そして、今それらの題材を多く輩出しているのが、電子コミックです。マンガ原作ドラマはこれまでも数多く制作されていますが、とくに昨今はドロドロ系をマンガから取り入れている感が強い。前述した最近のドラマでも、『3年C組は不倫してます。』『わたしの宝物』以外はマンガ原作です」(衣輪氏)
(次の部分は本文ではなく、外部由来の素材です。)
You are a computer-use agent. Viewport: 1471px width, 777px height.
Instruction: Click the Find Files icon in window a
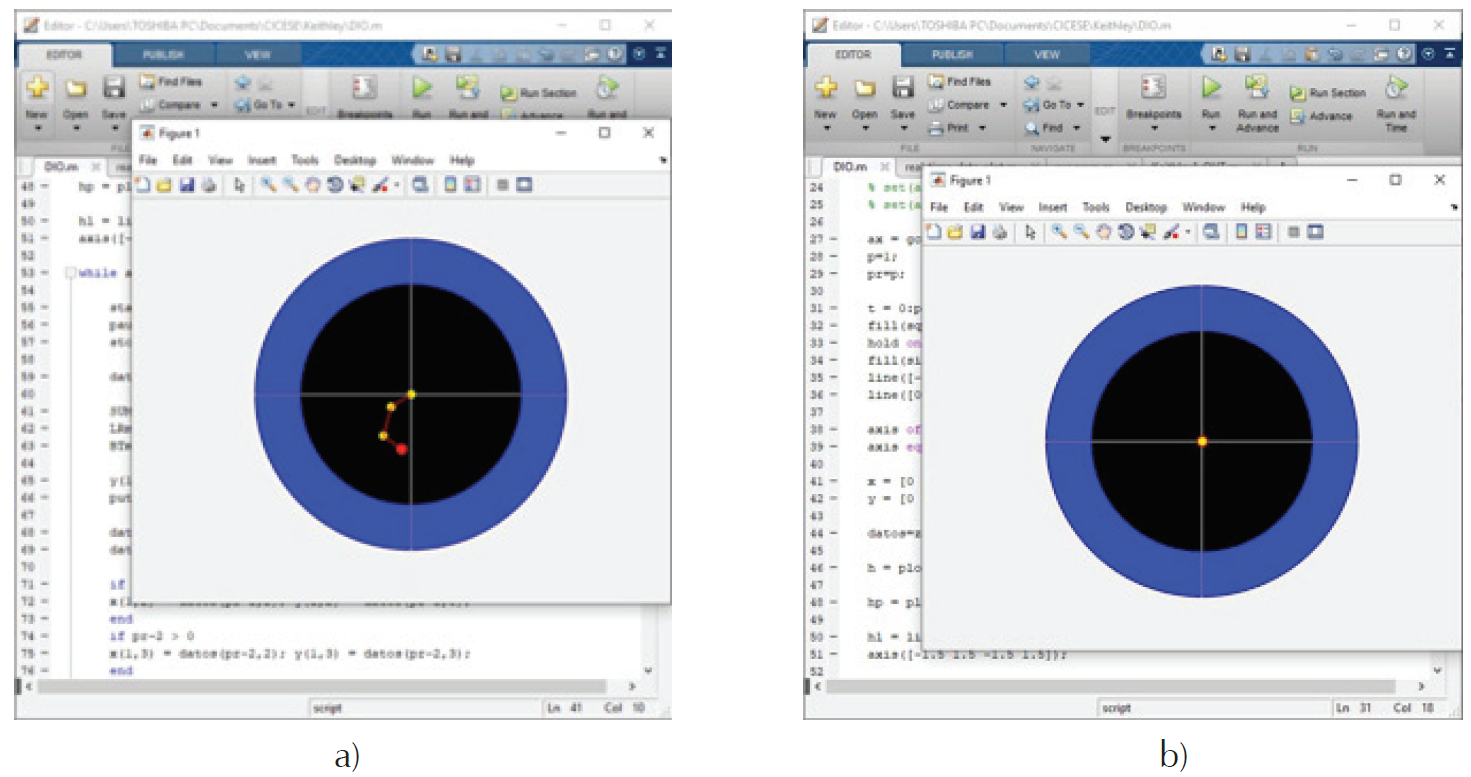coord(148,81)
「復讐」や「サレ妻」コミックは10年で売上155倍に、スキマ読みやWEB広告に親和性
「ひとつは、やはり電子コミックの普及。通勤通学などのスキマ時間にスマホでマンガを読むユーザーが増えたことで、よりわかりやすくストレートな展開の作風が読まれやすくなった印象があります。また、マンガ読者世代がオトナになった、というのも要因の一つかと。『週刊少年ジャンプ』がギネス記録となる最高発行部数653万部を記録した1995年付近には業界が非常に盛り上がり、またコロナ禍で電子コミックを読む人が拡大しました。そういった環境の中で、電子コミックをよく読む世代が、実際に結婚して家族を持つ年齢に。ドロドロ系で描かれるような離婚や不倫といったトラブルも対岸の火事ではなくなったことで、こうしたジャンルの作品をより手に取りやすくなったとも考えています」(コミックシーモア担当者)
一方で、これも現在ならではかもしれないが、「WEB上でのマンガ広告の活発化」も起因しているとみられる。「感情・欲望を揺さぶる作品はWEB広告と非常に親和性が高く、そのため出版社様や作家様の創作意欲が高まり作品量も増えたのでは」と推測している。